Ron shrugged, and Harry gave Hermione a jaded look. "Hermione," he said with a studied indifference, "we've been dealing with dragons and Basilisks and Death Eaters for years, now. We've practically got Voldemort — " he ignored their flinches at the mention of the Dark Lord's name "— breathing down our necks right now, trying to kill us all and take over Britain. What else could possibly go wrong?"

At that moment there was a loud banging sound from the entrance hall, clearly heard even through the large double doors of the Great Hall, which were closed at the moment. The entire room went suddenly silent. Hermione looked significantly at Harry and Ron.

But Ron merely turned to Harry and said jauntily, "Maybe it's another mountain troll needing its nose swabbed out with your wand, Harry."

Hermione made a face of disgust. "Stop it, Ron, that's not funny."

But Harry was smiling as well. "I guess we should go see," he said, and the two of them began to walk toward the doors. They had barely gotten halfway there, though, before the doors suddenly burst open and two very strange men strode into the room.

The larger of the two men, Harry saw, was a round, beefy fellow who reminded him vaguely of Vernon Dursley, his uncle, with an oversized face and torso. Unlike Vernon's bushy mustache, however, this man sported a small, bristle-brush type under his nose. His clothes were a shabby black suit and nondescript red tie, and his head was topped with a brown derby hat. He was holding something in his hand, but before Harry could see what it was, he stuffed it into his mouth, devouring it in a single gulp that would have make Ron envious.

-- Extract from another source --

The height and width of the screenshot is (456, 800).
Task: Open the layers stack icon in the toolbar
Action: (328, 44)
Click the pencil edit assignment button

The man walking beside him, though of slighter stature, looked much more imposing, in an absurd way, Harry thought. Dressed in a black sailor shirt with a wide, red collar, blue bell-bottomed trousers and wearing a captain's sailing cap, he was looking around the room, seeming to look for someone. Harry could see that one of his eyes was squinted closed. His jaw jutted out almost comically, and his forearms were disproportionately larger than his biceps.

"Well, blow me down!" the man said, in a gravelly voice, upon seeing the roomful of students. A small, corncob pipe jutted from the corner of his mouth, Harry saw, keeping him from speaking very clearly. "We has crash-landed in the middle of a noisery school, Wimpy!"

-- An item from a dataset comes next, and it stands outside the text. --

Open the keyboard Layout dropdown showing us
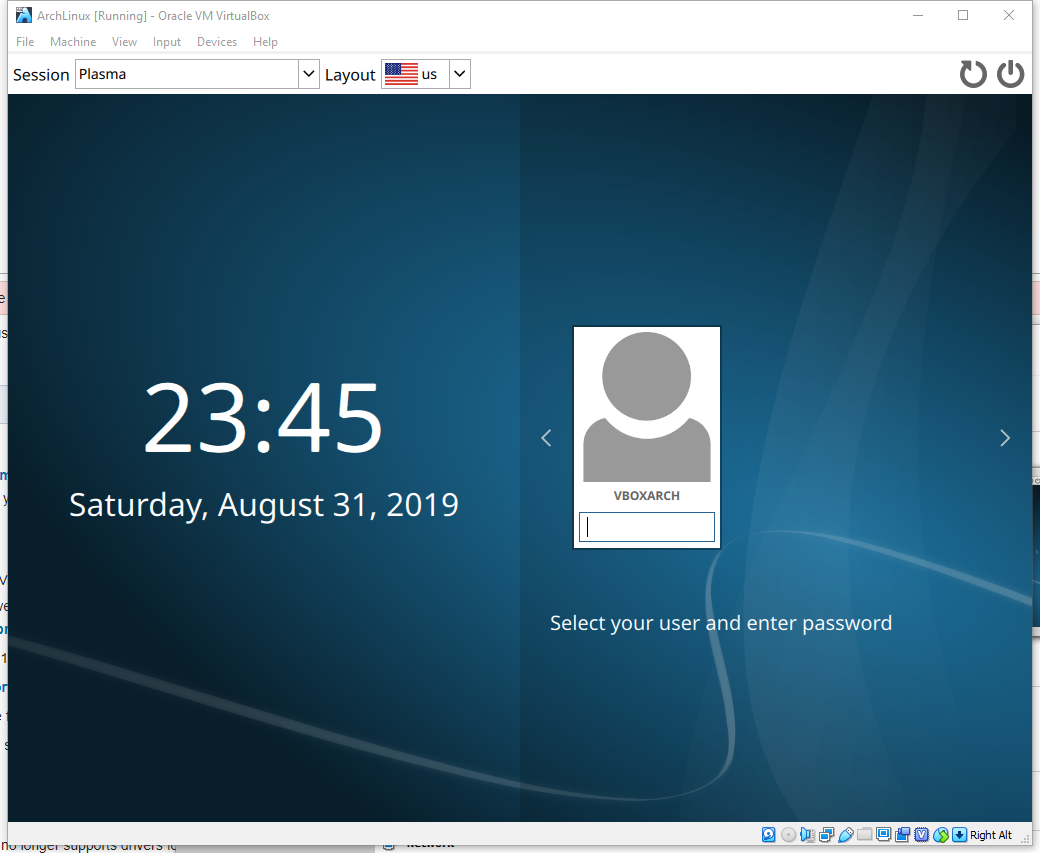Viewport: 1040px width, 853px height. point(425,74)
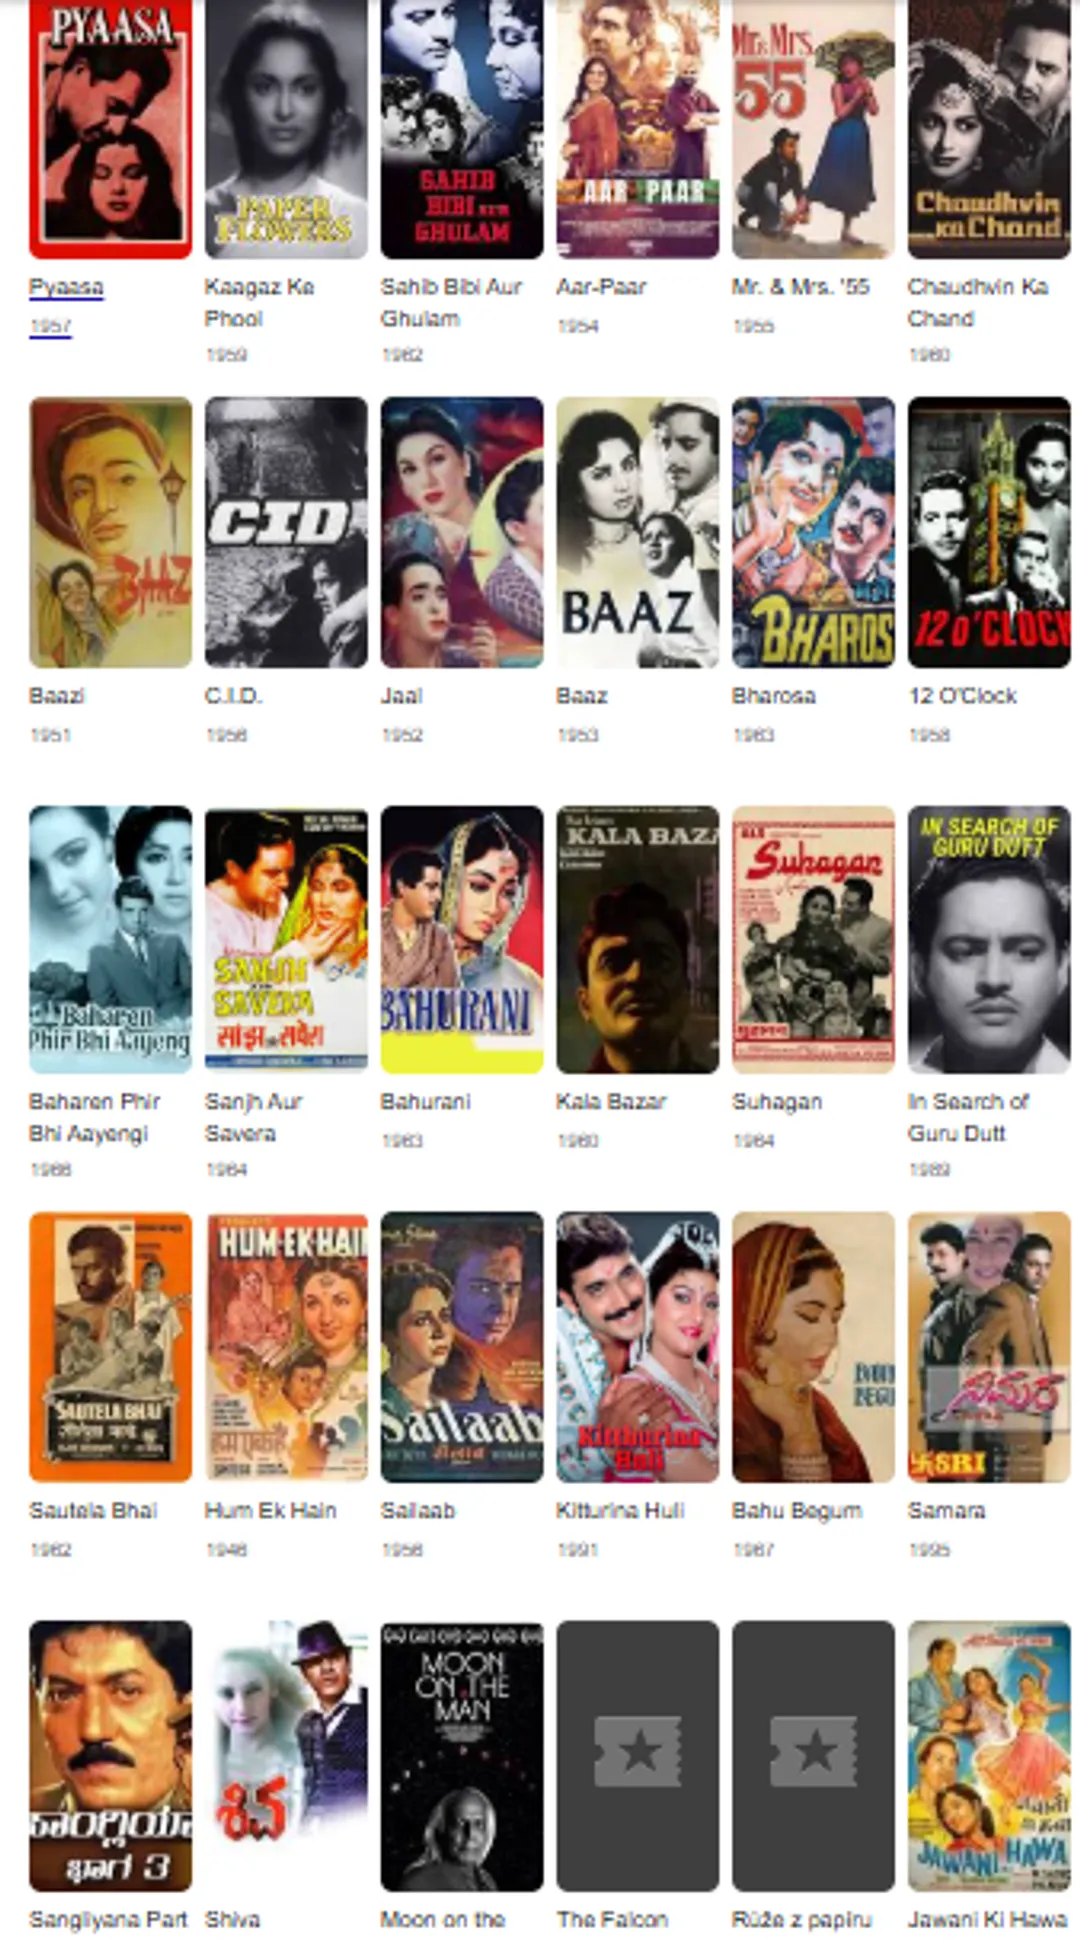Open the Sahib Bibi Aur Ghulam title link
Image resolution: width=1080 pixels, height=1940 pixels.
pos(451,303)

"Indubitably," the other man said, mildly. "But I see no sign Olive is here." Then he spied the plates loaded with food on the four house tables, and his eyes widened as he licked his lips hungrily. "Perhaps we can persuade them to provide us with some sustenance before we resume our search, Popeye?"

"Later," Popeye growled, seeing the row of adults at the front of the Hall. "Firsk, I wants to ask if any of these folks wearing their nightclothes has seen her." He began walking determinedly toward the High Table, where the entire ensemble of teachers had stood. Snape and McGonagall, watching him approach, were talking to one another under their breath. As the man in the sailor suit came closer, Snape walked out from behind the table toward him.

Finally, when they were barely a dozen feet apart, Snape held up his hand and Popeye stopped, watching him silently. "State your business," Snape said curtly.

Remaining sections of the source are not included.